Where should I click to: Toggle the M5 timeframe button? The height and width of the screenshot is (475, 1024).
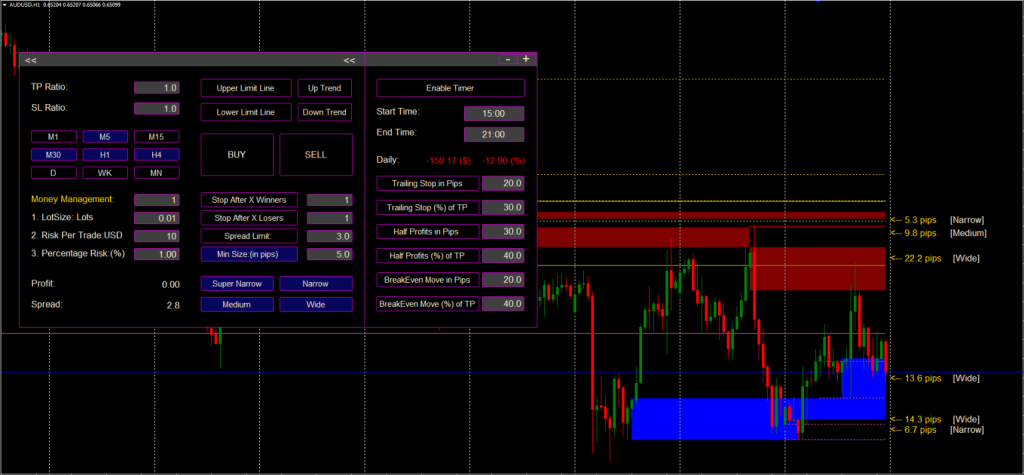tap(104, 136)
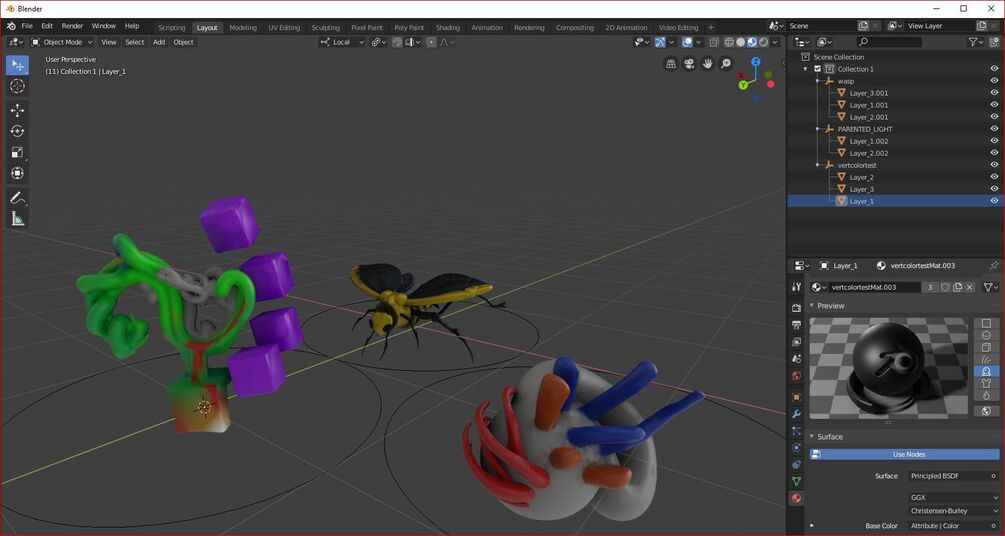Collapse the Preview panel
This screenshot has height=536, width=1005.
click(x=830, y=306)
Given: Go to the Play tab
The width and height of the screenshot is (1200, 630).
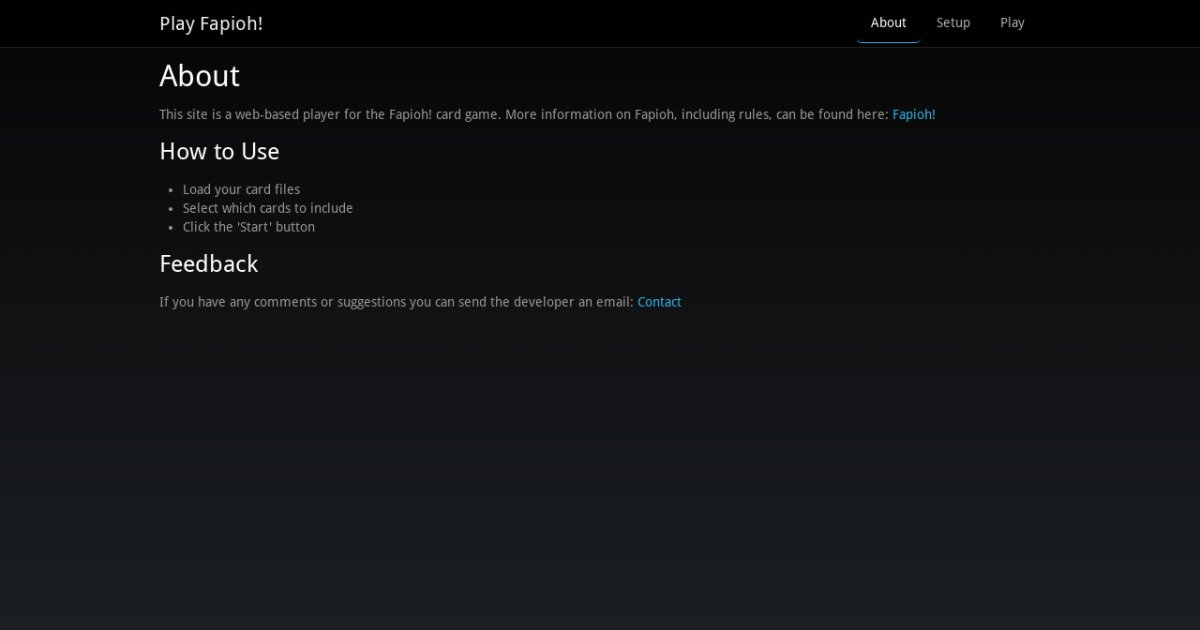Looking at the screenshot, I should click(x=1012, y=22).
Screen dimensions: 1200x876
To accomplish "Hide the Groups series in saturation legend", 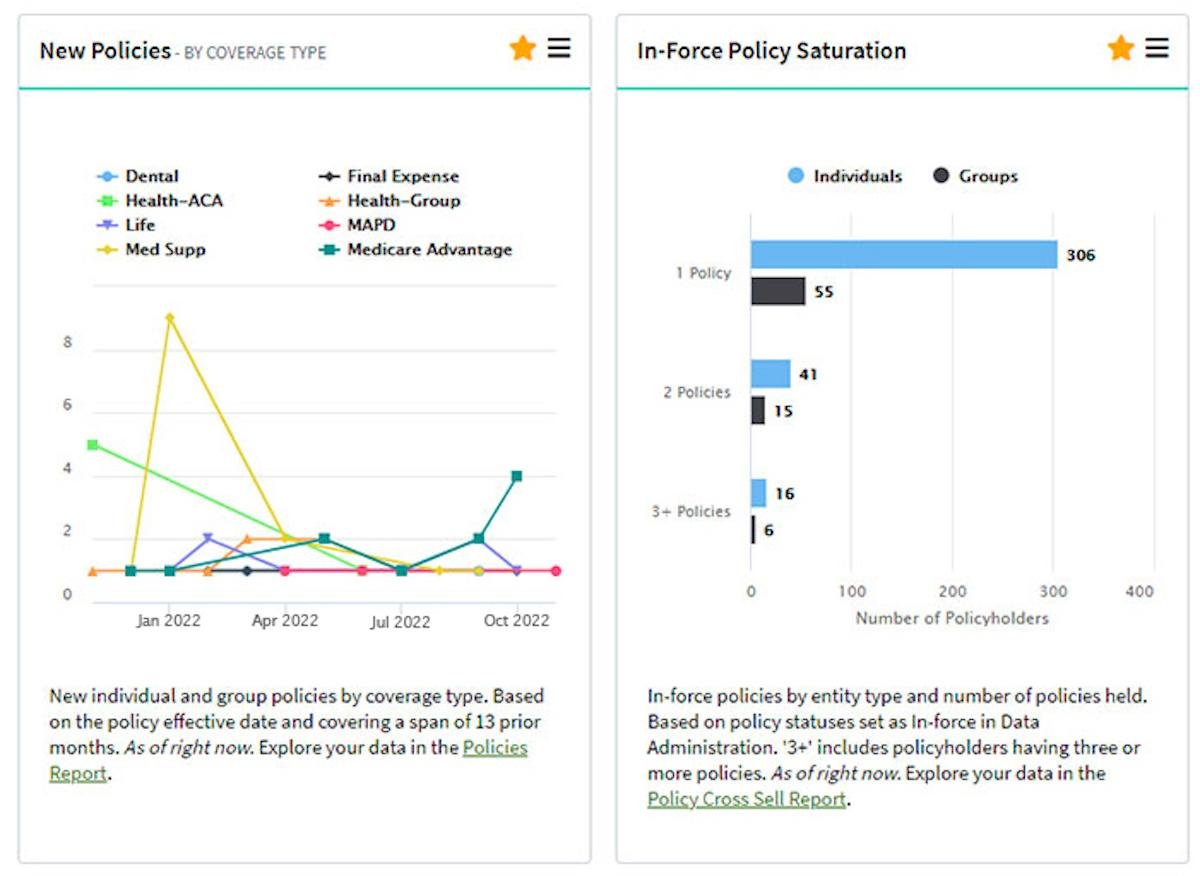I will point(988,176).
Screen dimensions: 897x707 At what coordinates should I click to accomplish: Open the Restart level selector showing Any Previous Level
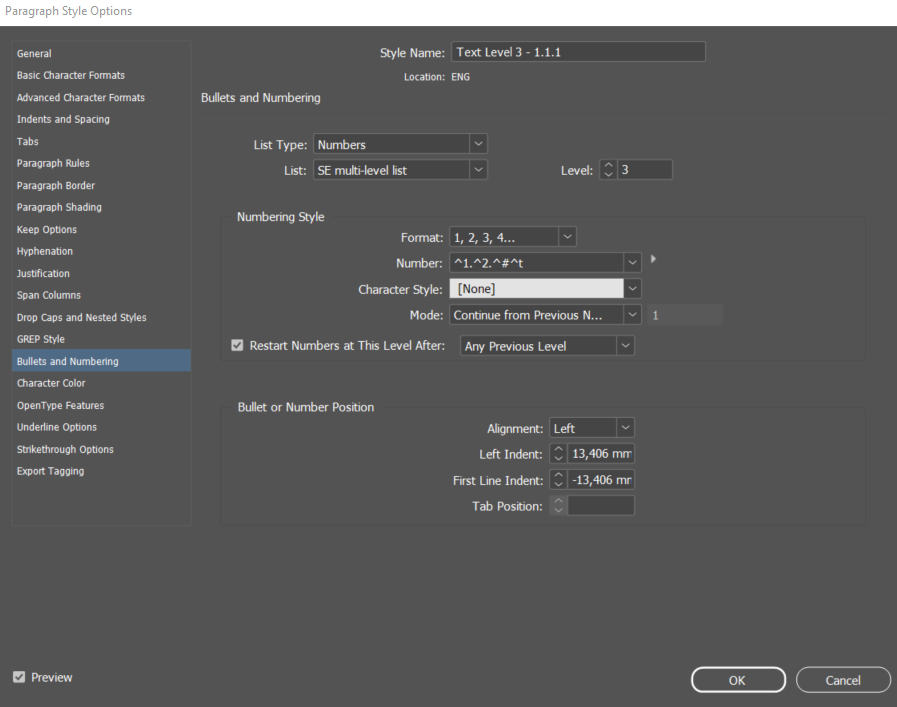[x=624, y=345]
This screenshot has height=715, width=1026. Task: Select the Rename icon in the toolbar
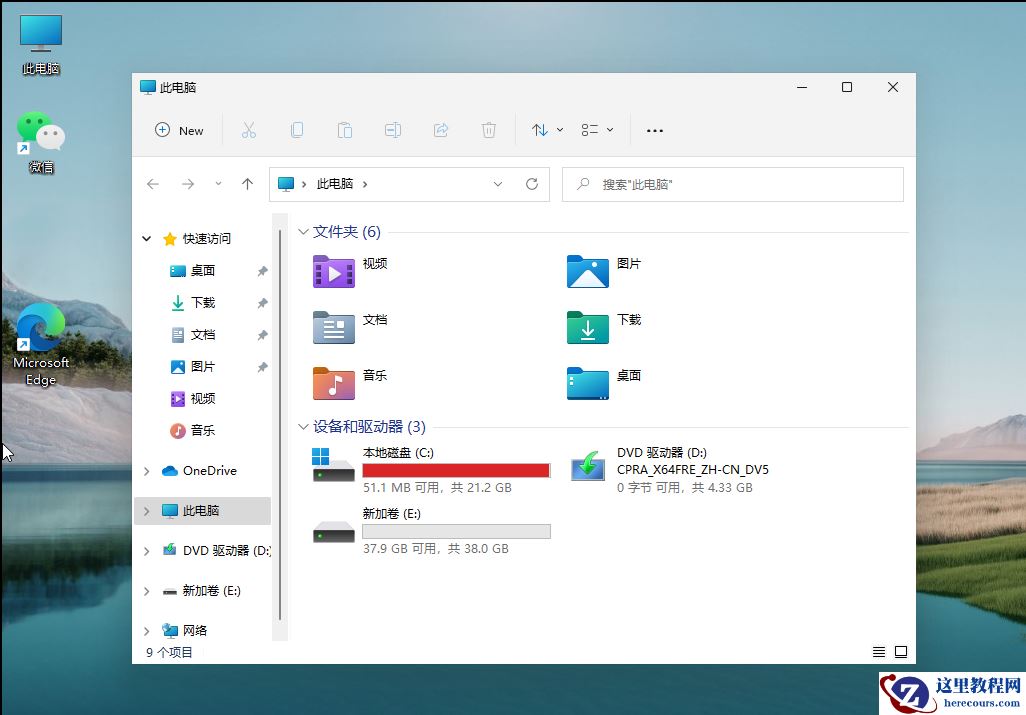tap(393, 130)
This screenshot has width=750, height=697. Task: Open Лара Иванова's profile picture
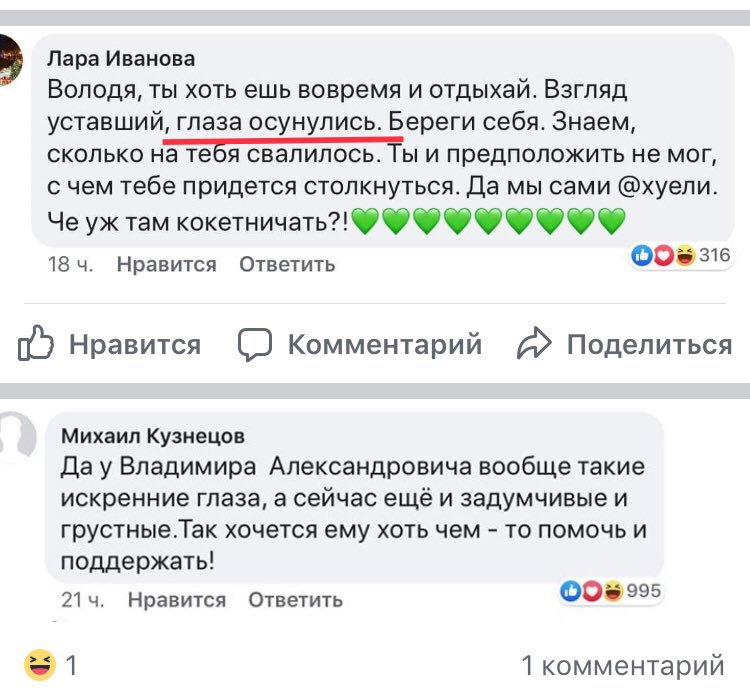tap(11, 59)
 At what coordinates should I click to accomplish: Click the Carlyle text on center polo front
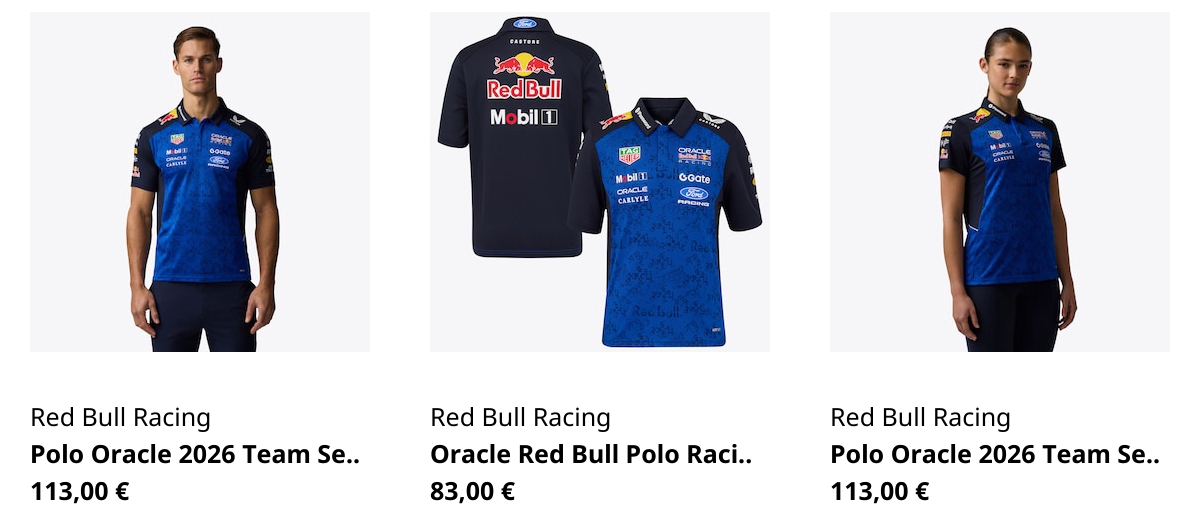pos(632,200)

################

• Try it: Copy the final stretch of lines, starting at the one that holds "This screenshot has height=715, width=1026." and ending at the last line of the data, exactly; omit pictures.

• Answer section:
This screenshot has height=715, width=1026. Task: Select the Rename icon in the toolbar
tap(393, 130)
This screenshot has width=750, height=697. Task: Open Лара Иванова's profile picture
tap(11, 59)
 At what coordinates should I click to accomplish: Click the Carlyle text on center polo front
pos(632,200)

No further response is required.